Everything You Need To Know About 529 College Savings Accounts

By Michael Diaz. May 7th 2016

Thinking about how to finance your child’s college education can be daunting. Steadily increasing tuition costs coupled with interest rates that are at all-time lows creates a bleak outlook for many working class parents hoping to afford college tuition for their children. The good news, however, is that with a little research and some prudent planning, saving for your child’s educational future is easier than you might think. One of the best ways to make sure that you can afford sending your child to the college of their choice is to open a college savings account.

While simple saving accounts and brokerage accounts are both plausible vehicles for investment, there are several special investment vehicles specifically tailored for investment in college education. Let’s look at two of the most popular vehicles.

529 College Savings Plans

A 529 college savings plan is an investment vehicle operated by a state or educational institution which allows you to set aside money to pay for your child’s future college costs. Money placed into the 529 savings account is used to invest in mutual funds and other investments. Like a 401k, you can make periodic contributions to the account.

Over time, the earnings from these investments will grow into what should be a significant amount of money to use towards the costs of your child’s college education. Similar to a 401k, 529 college savings plans allow you to choose the types of investments for the account. Remember that riskier investments can lead to investment losses. Therefore, it is important to make sure that your investments are diversified across different risk categories. Make sure to have a broad mix of stocks, bonds and mutual funds in your portfolio.

It is also important to decrease your investment risk over time. This is because you will not be able to easily recover from investment losses that occur right before your child starts college. Many 529 savings plans allow you to choose an investment strategy which starts out aggressive when your child is young and becomes more conservative as your child nears college age.


The major benefit of a 529 college savings plan is that the investment earnings are not taxed as long as they are used to pay for college tuition, room and board, or other college related expenses. Keep in mind that the contributions to the account are often taxable.

Additionally, unlike 529 prepaid plans, the money in your 529 savings account can be used towards paying the expenses of any college or university nationwide.


The major drawback of the 529 savings plan is that you have no safeguard against losing money on your investments. Therefore, if you select high risk investments, you can potentially lose money and reduce your savings progress.

How to Enroll

Since almost every state has at least one 529 college savings plan, you need to decide which plan you want to enroll in. Note that you do not need to live in the state to choose that state’s plan. Because the plans vary by state, it is advisable to compare the plans to see which one best meets your financial goals. Some state plans offer different tax advantages than others. There are two ways to enroll in a plan. The first is directly with the plan administrator. The second way is through a financial adviser.

529 Prepaid Tuition Plans

A 529 prepaid tuition plan allows you to lock in all or part of the cost of future college tuition at today’s price.
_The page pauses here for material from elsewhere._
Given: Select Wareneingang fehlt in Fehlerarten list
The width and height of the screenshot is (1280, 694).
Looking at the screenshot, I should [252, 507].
Prepaid plans allow you to purchase all or part of the future tuition costs at current day prices. For example, you can purchase half a year’s tuition at a state college and the prepaid plan will guarantee that your investment will pay for half a year’s tuition.

There are two types of prepaid plans:

  • The first is the prepaid unit plan which sells units that represent a fixed percentage of a year’s college tuition. One unit is typically worth 1-percent of one year’s tuition. You can buy as many units as you want each year, but you should keep in mind that the price of each unit typically increases each year.
  • The second prepaid plan is the contracts plan. Under this plan, you can buy a contract which promises that you will pay for a specified number of years of tuition. The price of the contract depends on the age of your child and your selected payment schedule. Contracts are typically cheaper for younger children and when paid in one lump sum.


The major benefit of the 529 prepaid tuition plan is that it allows you to pay today’s prices for future college tuition costs. Usually, the state that administers the plan will guarantee that you will receive the agreed upon cost of tuition. Since the costs of tuition have steadily risen over time, the prepaid plan can save you a significant amount of money.

Prepaid plans are exempt from federal income tax and are often exempt from state and local taxes as well. Some state’s offer full or partial tax deductions for contributions made to the plan.


The drawback of the prepaid plan is its lack of flexibility. Prepaid plans can generally only be used for public universities and colleges within the state that the plan is opened in. While some plans allow you to use the funds towards private or out of state institutions, they can penalize you for doing this. Additionally, prepaid plans typically only cover the costs of tuition and cannot be used toward room and board and other college expenses.

How to Enroll

Unlike a 529 savings plan, not every state offers a prepaid plan. Additionally, in most cases, you can only enroll in your own state’s plan. You can enroll in a prepaid plan directly through the state that offers it or through an investment adviser.